A gif showing the monome grid blinking lights next to norns that is running an early version of constellations. Make noise strega is in the background.

Constellations is a script for the norns soundcomputer that turns an external audio signal into a playable note palette on a monome grid as an aid in jam sessions.

👉 The script will be renamed before the release, as the current name is already taken by a stellar constellations script by toomanatees.

I started working on it at the habitus workshop in 2023 and put the research on pause for some time. At the moment it can reliably work with a surgically clean monophonic source but it is not fun to use otherwise.

Below are my notes from the previous research sessions and I hope to pick it up again soon. Thanks to @duellingants and Zack Scholl for the ideas and support.

Current focus #

My goal is to find a real-time tracking algo that would support polyphony. I’d like to spend a few evenings to explore and collect all the links here, and then implement and compare a few of them.

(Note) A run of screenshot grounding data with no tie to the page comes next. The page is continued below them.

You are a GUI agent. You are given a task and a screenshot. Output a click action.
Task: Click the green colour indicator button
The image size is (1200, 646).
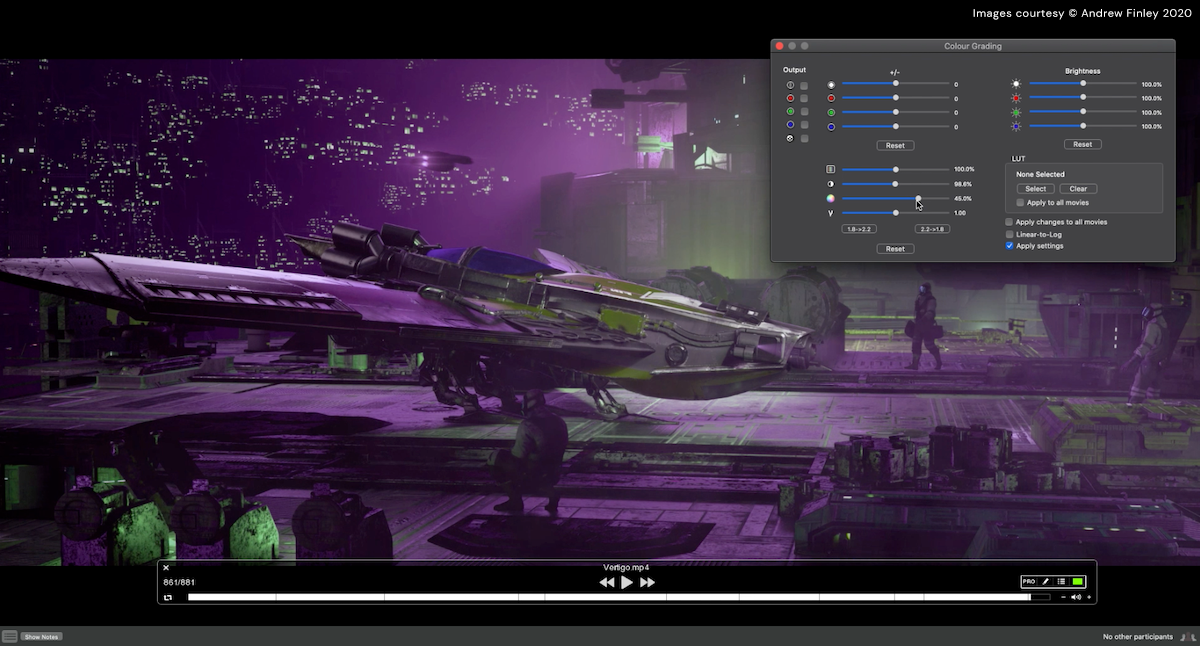[1077, 581]
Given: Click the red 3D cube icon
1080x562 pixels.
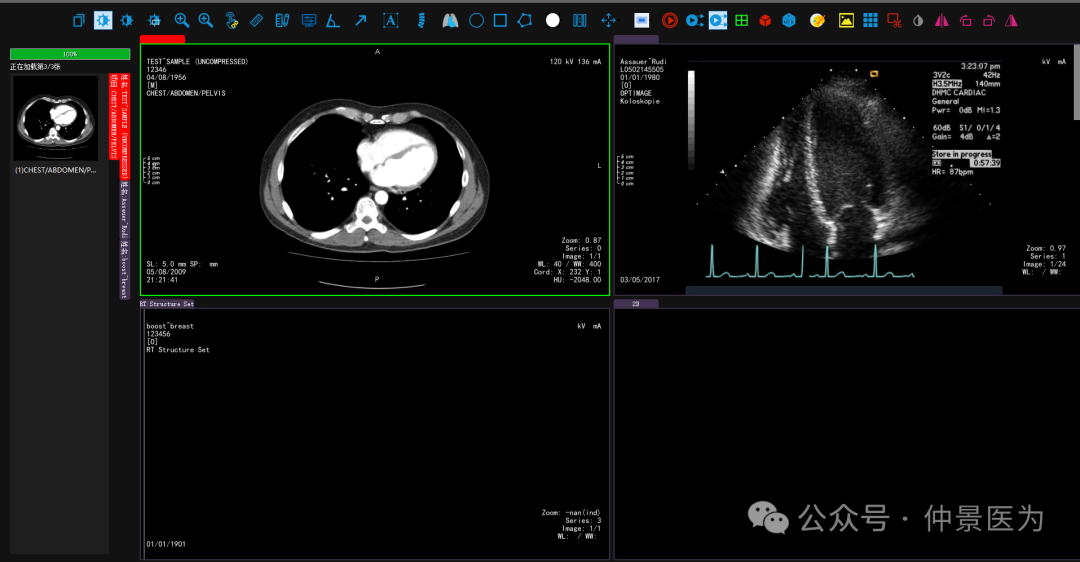Looking at the screenshot, I should pos(765,20).
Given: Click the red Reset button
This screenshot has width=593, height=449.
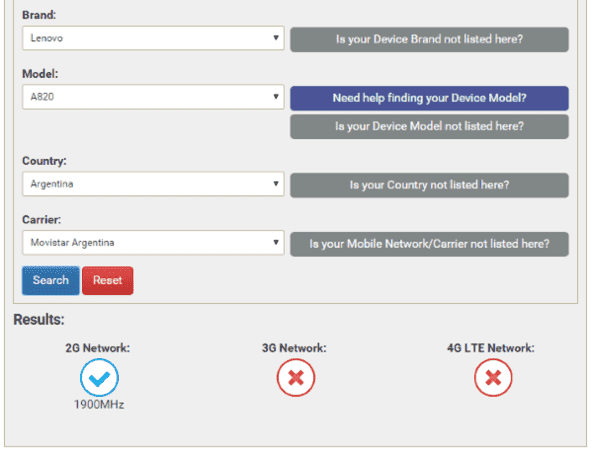Looking at the screenshot, I should [x=108, y=280].

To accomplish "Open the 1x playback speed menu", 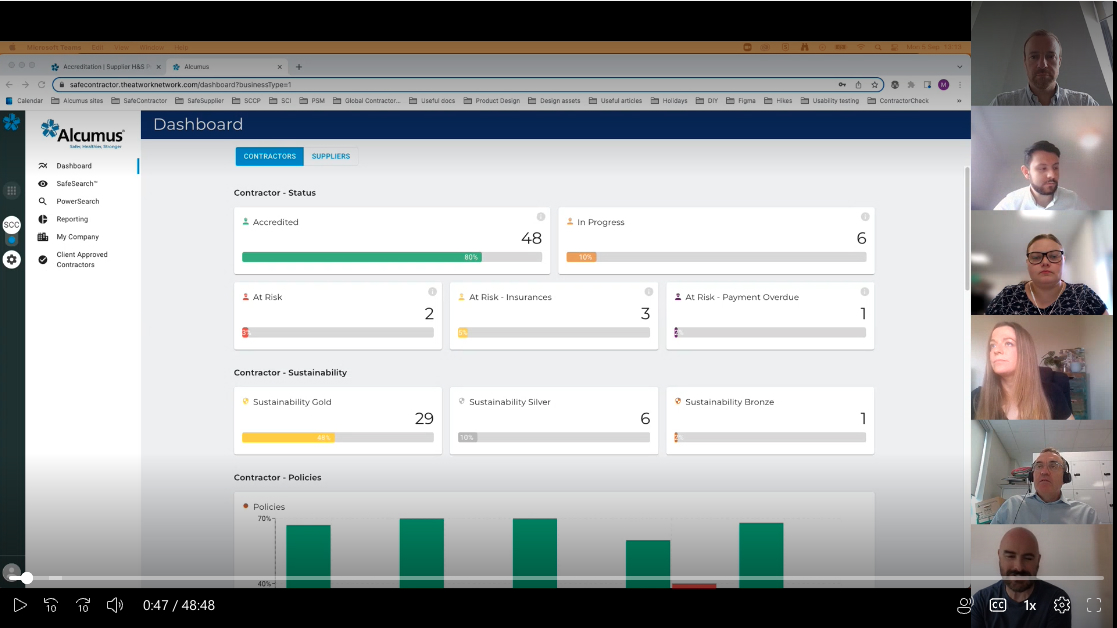I will click(x=1029, y=605).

The MVP would be to show a decent quality on a guitar recording, robust enough to survive noise and reverb. The successful result would be to play along to Roygbiv by Boards of Canada.

Since I already found a mention of a few fancy neural nets, there’s temptation to start with that but I will most likely hit a wall (it's either slow or will max out Raspberry Pi resources).

I set aside any expectations to improve the quality of my Lua code for now. As well as improve the grid UI. It already works good enough to plug in a working super collider code.

I also won’t do anything to connect the grid buttons to MIDI or to an internal sound engine – that’s a distraction, and I know it can be done (simply by copying Plonky).

I should consider reimplementing this with Pure Data to iterate faster. There could be readily available PD patches:

Random notes #

Research #

Session 1 #

Fed up with the research, decided to start doing something.

Playing the vanilla Crone implementation, with Digitakt as a synth and simple rhythmic pattern.

I can’t correlate the sound I’m hearing to the button on the grid The pitch detection is late and peaks are missing. From Pitch UGen description:

The pitch follower executes periodically at the rate specified by execFreq in cps. execFreq is clipped to be between minFreq and maxFreq.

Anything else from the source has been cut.